§ **Exercise goal**: Exactly the lines from the one with "Task: Click the Pattern Altitude label" through the end of the data below must be set down, and no pictures with them.

Saved data entries:
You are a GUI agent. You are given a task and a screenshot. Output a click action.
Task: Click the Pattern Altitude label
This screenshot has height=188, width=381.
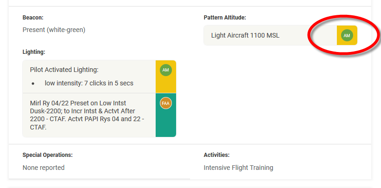point(225,18)
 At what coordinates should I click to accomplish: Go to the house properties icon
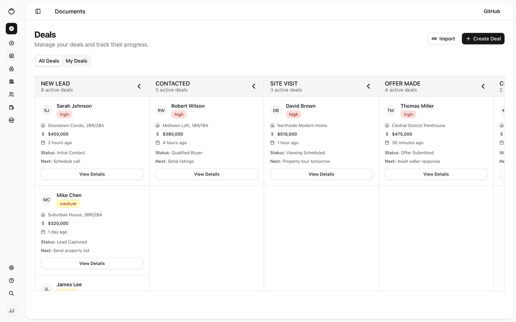click(12, 69)
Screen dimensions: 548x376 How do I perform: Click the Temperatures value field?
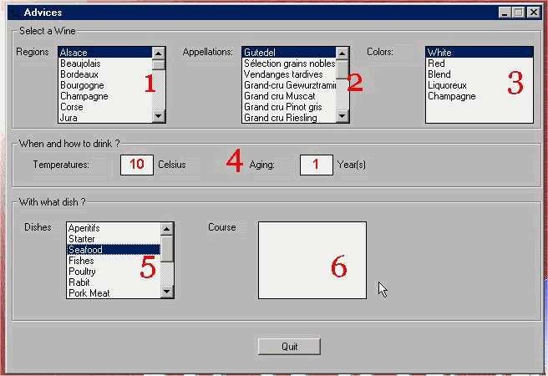[x=137, y=165]
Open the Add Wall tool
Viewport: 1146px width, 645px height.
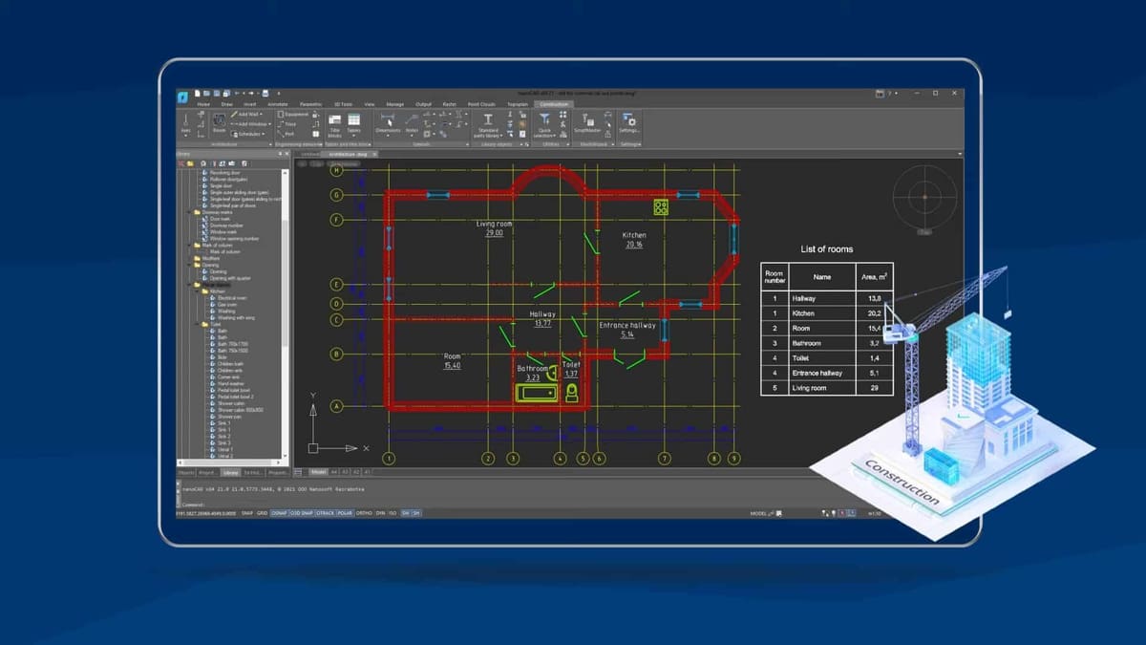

§ **Output for this task**:
Task: Click the Pattern Altitude label
This screenshot has height=188, width=381.
point(225,18)
 At what coordinates should I click to accomplish: Go to the house properties icon
click(12, 69)
Screen dimensions: 548x376 How do I perform: Click the Temperatures value field?
[x=137, y=165]
Open the Add Wall tool
Viewport: 1146px width, 645px height.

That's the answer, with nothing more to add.